Hwayoung’s Guide: The Art Of Pretending To Be Determined

Hi guys it’s Hwayoung here! KPOPRHETORIC was looking for a guest writer, because let’s be honest here this blog is crustier than the tape on my rental crutches, those sh*tty reviews and T-ara apologist ‘news’ stories? No one cares you boring f*ck! So I jumped at the opportunity to finally get my story out there, and finally give this blog something worth reading by giving away my most treasured hints, tips and tricks that have fuelled my career over the past couple of years, such as effectively skimping out of practice and squeezing in time for some much-needed luxuries (because fake limping really takes it out of you!) and how to produce top quality fake tears. I’m sorry for any mistakes I make, I’ve just had my nails done so typing isn’t the easiest thing to do right now but my ‘determination’ will pull me through. So welcome to the first instalment of;

Hwayoung’s Guide: The Art Of Pretending To Be Determined


How To Maintain A Long Term Role

The most essential element to acting is maintaining the role for extended periods of time, especially when the role you’re playing isn’t for weekday drama, but your everyday life. So I’ve come up with a short keyword phrase that’ll stick in your minds like sequins to nail glue!
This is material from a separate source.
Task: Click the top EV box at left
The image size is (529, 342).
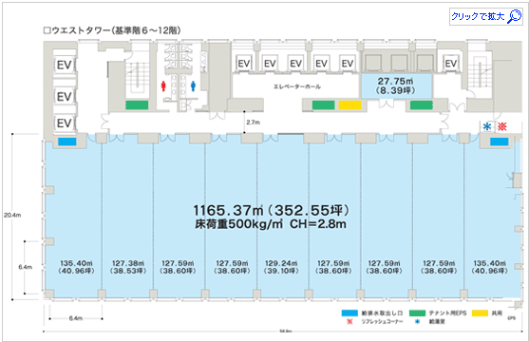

hwayoung-taxi-nightmare-youtubeMake sure the role you’re playing is the victim this way people wont suss out your crocodile tears and will suck up every word you say. Make your words gentle and consistent, if possible, just use the same script, or even someone else’s script for every interview that comes your way, it worked for Melania Trump so why not for you?



Are you part of an up and coming top-tier girl group? Reaching almost national girl group level? With an important overseas milestone event scheduled? But due to the fact that you’re a lazy b*tch you just really can’t be bothered?  Demand that you be carried around the airport! Walking unaided only when you are 100% sure no cameras are in your line of sight. Causing you to trend on all the portal sites scoring you more sympathy than a ‘with condolences’ card giving you the perfect excuse to slink out of that concert event with-out anyone taking a second guess.



As I mentioned in a previous step you have to make your eyeball excretions seem genuine, if you can’t fake it, make it! I carry eye drops with me at all times, not because I have any sort of underlying conditions, yet, but because I never know when I’m going to get asked about T-ara (but I do because I’ve done nothing credible since so they’ve gotta bulk out these things somehow!). As you can see in the example image above, my face is substantially turned to the side, no, not because I’m trying to show up that b*tch Jiyeon with her side profile, but because I’m actually free styling here, the script suggested I finally ended the rumours but I’m not stopping this act until I get an Oscar! So here you can see me ever so slyly inserting the eye drops for some quick n easy fake tears.



Had an injury at work? Can’t claim compensation, time off or a cast because it was a sprained ankle due to your own negligence? Don’t worry! Go to a different hospital with you rich father and slide them an extra couple ₩ and you’ll have a perfect excuse to wriggle your way out of that upcoming career peak and sit on your ass all day in preparation for the next step.


Even in the most desperate of situations your nails gotta look good, 2 hours late for that business meeting you’ve got? Get ya nails did. Partner is giving birth right at this very minute and you’re nowhere near the hospital? Get ya nails did! Can’t be bothered participating in that concert practice you’re already late for because you went to get a fake cast to make your pretend limping look somewhat plausible ? Get Ya Nails Did!



Got an annoying younger brother/sister/member that is taking all your limelight? Stopping you from receiving all the love you rightfully deserve? Don’t worry! This step will be a breeze, in order to regain your rightful place at the top and crumble the careers of others just get your batsh*t crazy slightly older twin to threaten to slice and dice their face up over text. If someone tries to intervene just Olympic hammer throw your crutches at them. Problem solved.



If the certain someone from the previous step didn’t get the message after having their experience on the Olympians battle field, and decides to expose your lack of determination, don’t worry, this step will help secure your role and all your issues for the next 5 years and you wont even have to lift a finger, which suits me down to a T. Thank you Twitter.

VAGINAS, if you just remember these simple words your determination will never be questioned again, all thanks to VAGINAS. Everyone take your VAGAINAS advice step by step and you should be standing on that Oscars stage in no time!